- Written problem -
Pull out every line below that contains the string "header" and copy each of those lines in full.

—————

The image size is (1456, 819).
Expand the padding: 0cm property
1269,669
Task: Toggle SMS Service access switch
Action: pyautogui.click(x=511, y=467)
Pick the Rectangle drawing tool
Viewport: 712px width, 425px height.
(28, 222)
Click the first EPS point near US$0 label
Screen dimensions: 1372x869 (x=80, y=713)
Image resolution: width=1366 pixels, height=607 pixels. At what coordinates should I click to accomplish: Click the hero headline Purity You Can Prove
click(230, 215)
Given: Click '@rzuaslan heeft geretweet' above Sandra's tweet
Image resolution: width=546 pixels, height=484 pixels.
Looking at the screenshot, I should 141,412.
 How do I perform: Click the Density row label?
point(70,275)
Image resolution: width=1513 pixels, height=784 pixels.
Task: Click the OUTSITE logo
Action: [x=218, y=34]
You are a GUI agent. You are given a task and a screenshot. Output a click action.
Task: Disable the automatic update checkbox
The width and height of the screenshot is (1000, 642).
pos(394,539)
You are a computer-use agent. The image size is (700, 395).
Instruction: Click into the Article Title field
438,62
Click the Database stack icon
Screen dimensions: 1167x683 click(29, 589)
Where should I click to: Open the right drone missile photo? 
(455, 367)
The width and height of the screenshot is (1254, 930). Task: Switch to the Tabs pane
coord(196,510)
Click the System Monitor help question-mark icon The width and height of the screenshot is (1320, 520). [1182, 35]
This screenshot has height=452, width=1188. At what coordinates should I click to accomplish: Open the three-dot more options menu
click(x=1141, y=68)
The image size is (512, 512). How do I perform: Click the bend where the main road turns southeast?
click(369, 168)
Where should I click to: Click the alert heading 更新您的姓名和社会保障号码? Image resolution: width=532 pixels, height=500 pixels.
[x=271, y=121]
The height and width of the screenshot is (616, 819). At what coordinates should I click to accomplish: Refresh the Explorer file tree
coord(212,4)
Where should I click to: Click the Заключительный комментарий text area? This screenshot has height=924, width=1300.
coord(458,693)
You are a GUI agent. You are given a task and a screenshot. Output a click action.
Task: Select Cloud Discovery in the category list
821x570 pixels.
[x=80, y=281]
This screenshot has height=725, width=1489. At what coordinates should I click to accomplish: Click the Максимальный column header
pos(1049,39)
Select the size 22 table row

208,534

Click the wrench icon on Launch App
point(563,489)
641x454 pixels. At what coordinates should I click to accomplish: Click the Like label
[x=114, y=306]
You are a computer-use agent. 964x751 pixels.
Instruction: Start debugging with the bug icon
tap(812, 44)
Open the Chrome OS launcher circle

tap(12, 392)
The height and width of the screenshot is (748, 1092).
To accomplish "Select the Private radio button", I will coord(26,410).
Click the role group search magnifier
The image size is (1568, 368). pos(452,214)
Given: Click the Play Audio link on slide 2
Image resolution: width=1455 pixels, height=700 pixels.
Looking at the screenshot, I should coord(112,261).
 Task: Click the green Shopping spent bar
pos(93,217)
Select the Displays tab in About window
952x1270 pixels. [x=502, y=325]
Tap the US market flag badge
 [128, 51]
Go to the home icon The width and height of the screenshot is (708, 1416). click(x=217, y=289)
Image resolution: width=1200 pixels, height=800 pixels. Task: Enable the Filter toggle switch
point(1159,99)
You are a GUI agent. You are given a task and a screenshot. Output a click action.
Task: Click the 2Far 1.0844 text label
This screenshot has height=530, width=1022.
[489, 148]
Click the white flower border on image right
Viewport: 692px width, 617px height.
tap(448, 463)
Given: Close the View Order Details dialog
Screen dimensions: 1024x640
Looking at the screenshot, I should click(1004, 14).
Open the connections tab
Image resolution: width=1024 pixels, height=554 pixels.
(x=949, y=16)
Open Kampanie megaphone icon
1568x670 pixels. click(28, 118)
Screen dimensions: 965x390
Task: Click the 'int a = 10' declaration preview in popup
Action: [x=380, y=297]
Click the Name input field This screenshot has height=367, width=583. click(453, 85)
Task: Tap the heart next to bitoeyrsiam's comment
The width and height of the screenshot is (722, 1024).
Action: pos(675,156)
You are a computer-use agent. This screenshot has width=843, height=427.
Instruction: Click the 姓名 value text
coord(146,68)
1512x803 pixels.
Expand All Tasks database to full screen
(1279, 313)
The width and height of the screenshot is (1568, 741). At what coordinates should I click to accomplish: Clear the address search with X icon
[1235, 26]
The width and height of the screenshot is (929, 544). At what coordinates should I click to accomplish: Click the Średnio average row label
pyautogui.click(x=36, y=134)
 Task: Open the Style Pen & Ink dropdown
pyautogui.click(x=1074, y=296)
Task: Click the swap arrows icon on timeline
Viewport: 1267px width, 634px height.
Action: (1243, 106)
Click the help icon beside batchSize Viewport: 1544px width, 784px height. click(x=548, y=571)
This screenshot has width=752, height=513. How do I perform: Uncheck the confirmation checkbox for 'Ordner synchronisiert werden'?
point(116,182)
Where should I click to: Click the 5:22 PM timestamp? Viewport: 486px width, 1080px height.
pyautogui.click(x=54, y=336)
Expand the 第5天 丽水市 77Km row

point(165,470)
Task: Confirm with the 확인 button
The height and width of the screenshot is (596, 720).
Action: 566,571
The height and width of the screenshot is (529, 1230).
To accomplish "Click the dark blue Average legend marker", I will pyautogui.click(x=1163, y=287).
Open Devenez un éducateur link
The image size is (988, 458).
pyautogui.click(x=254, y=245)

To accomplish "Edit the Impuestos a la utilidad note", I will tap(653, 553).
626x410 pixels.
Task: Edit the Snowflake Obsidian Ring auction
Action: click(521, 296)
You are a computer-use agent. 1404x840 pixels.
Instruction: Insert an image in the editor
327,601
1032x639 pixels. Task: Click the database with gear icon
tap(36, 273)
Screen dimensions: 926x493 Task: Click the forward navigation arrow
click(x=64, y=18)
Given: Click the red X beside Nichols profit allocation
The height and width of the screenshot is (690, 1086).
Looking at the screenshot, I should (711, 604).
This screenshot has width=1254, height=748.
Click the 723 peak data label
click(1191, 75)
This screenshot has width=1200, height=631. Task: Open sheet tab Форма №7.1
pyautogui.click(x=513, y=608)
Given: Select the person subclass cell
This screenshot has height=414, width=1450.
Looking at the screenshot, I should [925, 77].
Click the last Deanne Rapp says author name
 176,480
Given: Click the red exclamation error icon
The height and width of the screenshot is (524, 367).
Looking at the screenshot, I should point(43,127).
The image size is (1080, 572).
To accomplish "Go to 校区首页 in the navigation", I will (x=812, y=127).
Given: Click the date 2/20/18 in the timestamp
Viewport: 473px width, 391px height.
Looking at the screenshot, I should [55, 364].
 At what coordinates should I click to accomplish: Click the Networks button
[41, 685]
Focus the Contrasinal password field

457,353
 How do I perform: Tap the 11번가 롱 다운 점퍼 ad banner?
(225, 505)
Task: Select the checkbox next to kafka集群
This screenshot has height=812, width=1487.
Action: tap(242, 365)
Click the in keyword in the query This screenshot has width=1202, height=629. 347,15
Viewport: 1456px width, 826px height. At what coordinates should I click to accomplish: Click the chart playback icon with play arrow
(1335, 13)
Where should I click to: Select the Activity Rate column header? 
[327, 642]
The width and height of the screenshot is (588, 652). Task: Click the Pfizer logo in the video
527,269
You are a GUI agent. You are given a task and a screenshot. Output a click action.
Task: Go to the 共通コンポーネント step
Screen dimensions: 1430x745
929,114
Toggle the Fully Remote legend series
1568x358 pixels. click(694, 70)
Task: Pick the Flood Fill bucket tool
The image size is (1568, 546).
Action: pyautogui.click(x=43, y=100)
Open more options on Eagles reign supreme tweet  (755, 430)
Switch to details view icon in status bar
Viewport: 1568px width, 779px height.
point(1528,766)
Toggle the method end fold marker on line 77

—————

- Right answer -
This screenshot has height=725, width=1489. At what coordinates should I click to accomplish: Click the Максимальный column header
Where should I click to: Select the Activity Rate column header? 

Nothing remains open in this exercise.